> [Task input]
-- START --
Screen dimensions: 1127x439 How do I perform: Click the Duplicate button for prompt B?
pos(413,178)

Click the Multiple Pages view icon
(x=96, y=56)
-- END --
-- START --
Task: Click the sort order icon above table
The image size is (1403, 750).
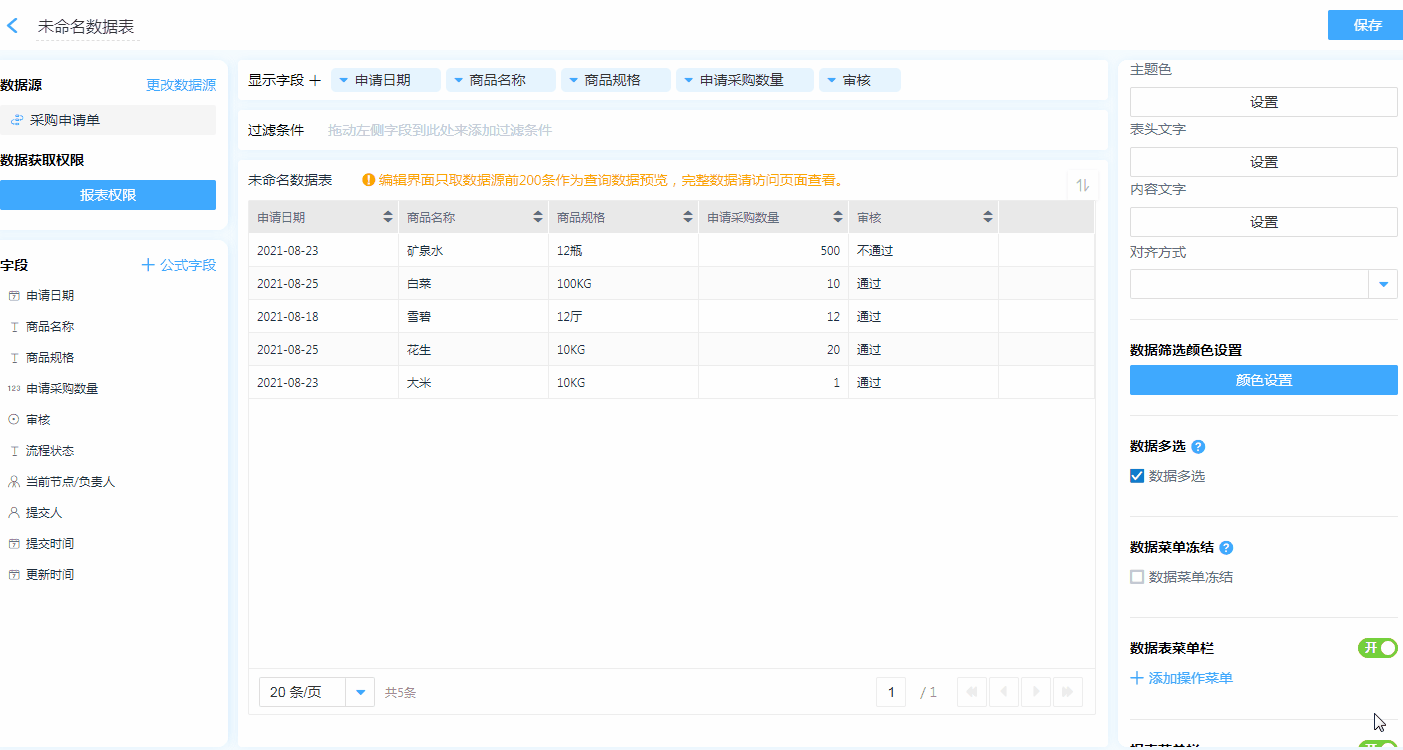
-- END --
> [Set task] Copy out, unchanged, the lines of the items from the line with "Screen dimensions: 1127x439" to the line with "(x=96, y=56)", both of those lines included.

> [Correct response]
Screen dimensions: 1127x439 How do I perform: Click the Duplicate button for prompt B?
pos(413,178)

Click the Multiple Pages view icon
(x=96, y=56)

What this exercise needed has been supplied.